Today we have a theme. We actually had a theme on the last show and we’re going to have a theme on the next show. Today we’re all about e-liquids because this e-liquid market is growing like crazy. We’ve obviously seen huge, huge growth in the brick and mortar stores that went from about 1500 to 2000 back in 2013 and here it is two years later and we’ve seen probably a 3 to 4-fold increase. We’ve seen a more exponential growth in the world of e-liquids. The challenge is, guys, that a lot of people are not doing it right. They are not doing it in sanitary rooms, and as importantly, they are not doing it with high-quality products.

I have a very special guest in the studio today, his name is Tom Schrier. He’s vice president of business development and sales at Alchem and they are the manufacturers of NicSelect. You might be familiar with NicSelect. I’ve been fortunate to have known Tom for some time. We met last year at ECC and I’m proud to call him a friend and an associate, so Tom, welcome to VAPE Radio.

Tom:

Hey, Norm, thanks for having me.

Norm:

Let’s talk about this mysterious world of nicotine because when people throw stones and criticize the vape space and the e-cigarette market, a lot of times they talk about the distinction between what’s addictive and what’s not. Tobacco is inherently not that bad until you light it but a lot of people think that nicotine is really a very, very bad component. Maybe you as a professional can educate people about what nicotine is and what nicotine is not.

Tom:

Sure, Norm. Nicotine gets a bad rap just exclusively due to its relationship with tobacco; the fact that it is in the tobacco itself. Nicotine itself is not a carcinogen. It’s not on the list of over 70 carcinogens on American Lung Association’s website. It is a stimulant, like caffeine, but other than that it’s not a hazardous product.

Norm:

Most nicotine, I’m guessing, is coming from tobacco, but I understand there’s also several other places that nicotine can come from.

Tom:

There are some other natural sources, vegetables, and you can also manufacture nicotine from chemical synthesis.

Norm:

All right, so let’s talk about the quality of nicotine, Tom, because this is your arena and obviously there’s a big distinction between what makes a good quality and what makes a not so good quality. Would you share with us a little bit about how you know if a nicotine is coming from a good source and whether it’s blended with the purity that it should have?

Tom:

Well, the quality of the nicotine, it’s all going to come down to taste in the finished product. A very pure, very highly processed nicotine will result in minimal flavor addition to the finished juice. Bad nicotine will impart flavor and odor and off notes to finished products, to finished juices. Our material, it’s a pharmaceutical grade material. It’s very ultra-pure. It’s greater than 99.8 percent pure nicotine. You want an ultra-pure material so that you can have the best flavor profile.

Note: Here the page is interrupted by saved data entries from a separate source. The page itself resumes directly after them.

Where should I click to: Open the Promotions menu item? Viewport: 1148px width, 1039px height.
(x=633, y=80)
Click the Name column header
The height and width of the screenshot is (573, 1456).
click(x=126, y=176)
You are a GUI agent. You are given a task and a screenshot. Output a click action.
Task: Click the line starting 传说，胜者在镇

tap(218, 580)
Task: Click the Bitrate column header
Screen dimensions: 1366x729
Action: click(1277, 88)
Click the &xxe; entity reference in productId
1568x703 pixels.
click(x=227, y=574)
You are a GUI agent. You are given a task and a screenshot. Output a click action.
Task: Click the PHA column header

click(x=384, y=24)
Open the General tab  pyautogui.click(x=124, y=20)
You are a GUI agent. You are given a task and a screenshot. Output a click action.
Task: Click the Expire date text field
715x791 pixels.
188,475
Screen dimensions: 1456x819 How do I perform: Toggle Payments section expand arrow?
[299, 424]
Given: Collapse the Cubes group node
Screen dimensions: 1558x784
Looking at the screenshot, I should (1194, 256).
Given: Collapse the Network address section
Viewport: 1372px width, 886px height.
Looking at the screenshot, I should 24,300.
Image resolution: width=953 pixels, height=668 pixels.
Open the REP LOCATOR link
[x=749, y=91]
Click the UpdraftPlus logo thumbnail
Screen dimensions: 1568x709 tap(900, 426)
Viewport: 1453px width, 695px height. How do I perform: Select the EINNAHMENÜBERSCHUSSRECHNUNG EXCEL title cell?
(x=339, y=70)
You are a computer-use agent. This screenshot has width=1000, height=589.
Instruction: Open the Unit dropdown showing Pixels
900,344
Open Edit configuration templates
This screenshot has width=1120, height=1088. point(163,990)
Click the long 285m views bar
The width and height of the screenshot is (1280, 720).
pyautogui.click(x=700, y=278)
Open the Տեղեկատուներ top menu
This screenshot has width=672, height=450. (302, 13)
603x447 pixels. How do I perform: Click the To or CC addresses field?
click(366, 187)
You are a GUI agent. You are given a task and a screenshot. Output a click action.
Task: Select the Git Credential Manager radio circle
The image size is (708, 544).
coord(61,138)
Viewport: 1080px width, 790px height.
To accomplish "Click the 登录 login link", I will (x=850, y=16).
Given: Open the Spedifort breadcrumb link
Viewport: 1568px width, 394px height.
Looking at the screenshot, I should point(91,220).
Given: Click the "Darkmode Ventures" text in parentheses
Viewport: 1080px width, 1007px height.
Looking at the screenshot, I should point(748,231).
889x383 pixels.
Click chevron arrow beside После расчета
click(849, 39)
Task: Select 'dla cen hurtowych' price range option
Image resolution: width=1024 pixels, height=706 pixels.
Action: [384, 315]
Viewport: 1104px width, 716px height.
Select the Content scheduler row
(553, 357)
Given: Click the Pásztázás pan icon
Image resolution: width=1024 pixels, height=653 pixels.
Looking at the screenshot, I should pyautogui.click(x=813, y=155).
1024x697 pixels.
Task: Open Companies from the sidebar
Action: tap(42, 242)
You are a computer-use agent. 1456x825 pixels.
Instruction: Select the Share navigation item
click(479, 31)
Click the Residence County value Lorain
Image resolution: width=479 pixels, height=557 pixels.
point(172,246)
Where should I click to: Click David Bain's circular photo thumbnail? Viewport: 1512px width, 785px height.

There can be other additive we’ve heard rumored in the marketplace that will artificially influence the lack of color in the nicotine. Nicotine itself isn’t actually an oxidated product so if it’s exposed to oxygen it will start to yellow slightly. That’s normal. That’s natural. If you have some nicotine that’s clear, even if you leave it in the sun for two days, then there’s a good chance that there’s probably something in there that shouldn’t be in there that’s keeping it from oxidizing.

Norm:

That’s excellent. It sounds like you shouldn’t really know that there’s something else in there. It’s kind of like there’s a lot of things that you make with a base flavor, whether it be e-liquids or a lot of other things, but you really shouldn’t taste the base flavor. You should really only taste the flavoring that enhances it. Is that a fair comparison?

Tom:

Yeah, I mean, it’s all about the flavor. In these e-juices it’s going to be all about taste and really the only thing that should be coming through is the flavor component itself. The other ingredients are propylene glycol and glycerin, which don’t have any flavor. The nicotine should not be negatively affecting the juice.

Norm:

All right, so one of the things that I’ve noticed from the time I’ve been in this industry, which is about two years, is that people used to have a much, much higher concentration of nicotine in their vaping liquids. It seems like the trend has been dropping. What do you see from both the US market, and if you can speak to the international market I’d love to know that as well, whether this is a US phenomenon or whether we’re seeing it across the board.

Tom:

Yeah, I don’t have too much insight on Europe, but in the United States it’s definitely … The nicotine concentration in the juices are definitely coming down. I think that might have to do with there’s more and more people that are involved with these RDAs and dripping as opposed to the tanks. I’m told that when you’re dripping you can’t go above 6 milligram nicotine concentration in the juice or else it’s just too much.

Norm:

It’s harsh, yeah, yeah. I’ve seen that before. Of course, certain levels of nicotine are better for blowing smoke than others and the same thing with the concentration of PG and VG. It’s really gotten to the point of where this industry has become very scientific, where depending upon how you vape, depending upon what you’re looking for, you really have to develop the formula that works for you. What’s fun and what’s amazing about it is with all the thousands of different manufacturers and probably the multiple thousands of different flavors out there, it truly is a buffet that you can kind of mix and match and find exactly the right combination of nicotine and PG and VG and flavoring and taste that you want until you find just that right flavor.

Tom:

Oh, yeah; absolutely. It’s a combination of flavor and being able to produce more cloud. Consumers are also becoming much more educated in the difference between propylene glycol and glycerin and what they each do and what ratios they’re looking for in their juices.

Norm:

All right, so I’d love to talk about what you see out there in regards to the sanitation requirements of providing a really good high-quality liquid. What I’m referring to is that we used to joke that two years ago or longer people literally made this in their kitchen sink. They made it in their bathroom. Today, there probably are some people that do that, but the reality of it is that they shouldn’t be and a lot of times people claim that they have a clean room but it’s not really a clean room. Can you speak to the fact that the sanitation involved in creating high-quality liquid; what is the cruciality of that, Tom? Is it really very important or is it just something that is nice to have or preferred to have?

Tom:

Well, I think sanitation along with safety along with prevention of oxygen, really. All three kind of go together and when you start with the pure nicotine and go all the way down to the juices, the more you can prevent oxygen from coming into contact with the pure nicotine or the blends or even the finished products, the better of a finished product you’re going to have at the end of the day. Sanitation is going to be critical. White rooms are going to become necessary if they’re not already necessary.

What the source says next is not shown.